* [TASK INSTRUCTIONS]: Please print the whole of the listing that follows exactly.

* [RECORDS]:
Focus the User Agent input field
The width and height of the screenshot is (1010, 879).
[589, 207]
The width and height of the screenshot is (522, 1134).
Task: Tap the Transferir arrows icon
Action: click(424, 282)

* [THE COMPLETED TASK]:
Focus the User Agent input field
The width and height of the screenshot is (1010, 879).
[589, 207]
The width and height of the screenshot is (522, 1134).
Task: Tap the Transferir arrows icon
Action: click(424, 282)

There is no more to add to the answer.